Does a painting become a different painting because we view it? Yes of course, but why? Because we bring something to the work of art, we bring ourselves. Once more you view the painting again in ten years, it will change because youve changed. Beauty is the eye of the beholder, the actual viewer.
So a work of art reminds you of whom you are now.
My current works are large-scale abstract paintings on paper that use ink and acrylic paint. When I am painting, I am playing with shape and colour. The atmosphere of a single colour or shape and how a sensitive change in colour can make a natural colour look very man-made continues to impresses me. Layering of transparent colour and using tools to guide the flow paint are techniques I am using. Once painted, they aim to be affecting vistas of colour and studies on beauty and truth.
I paint because of a strong drive to create an original vision. I was born in Toronto into a family of visual artists. This had a profound effect on my personality and my artwork. Becoming an artist was never a conscious choice; it was more of a gentle transition from childhood to adulthood. I feel at home when I work in my studio bringing back memories of colour, sound and smell.

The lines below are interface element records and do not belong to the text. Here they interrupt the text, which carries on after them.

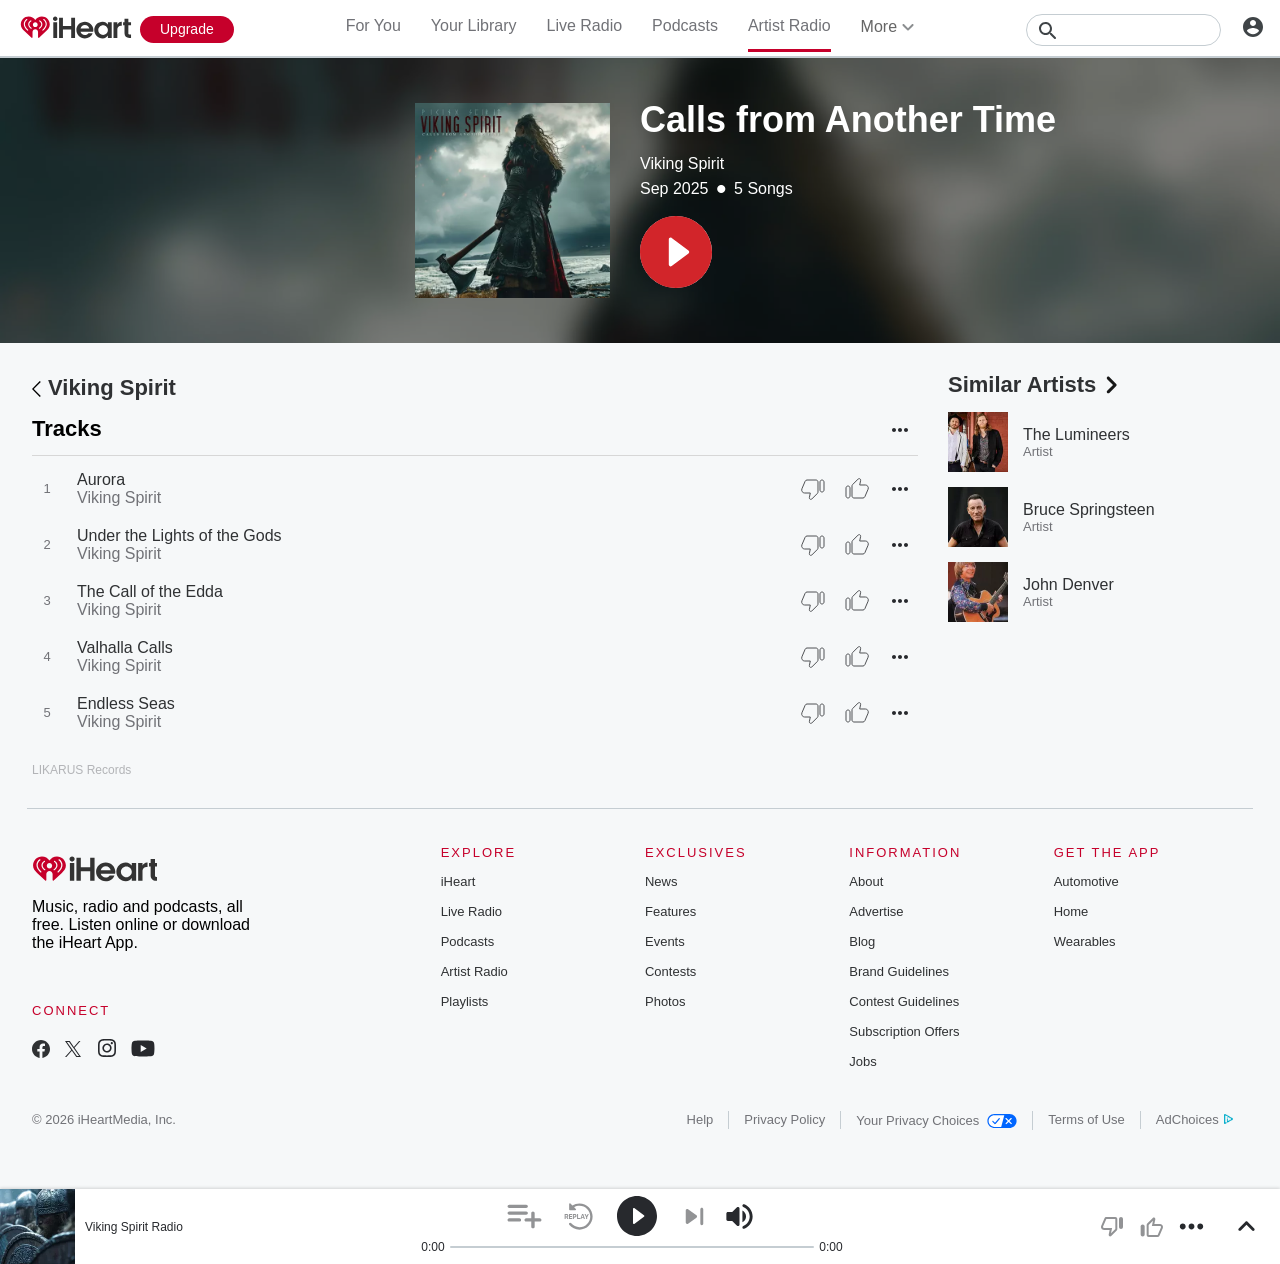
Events (665, 941)
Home (1071, 911)
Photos (665, 1001)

I begin a piece by having a map of sensations, ideas and mental colour charts. Because of such an exposure to the art world growing up I tend to look to outside sources for my inspiration. I look to Roland Barthes and the discourse of quantum mechanics within art. This notion I discussed in my first paragraph, it is intriguing in reference to abstract art. My love of jazz music, exotic food and personal experiences all affect my painting. My actions in painting are all very deliberately done, even when a colour or line may appear very haphazard. I know a painting is done when I am pulled away with new idea or direction that needs a fresh canvas to grow on.
These are my thoughts at current, written in October of 2009.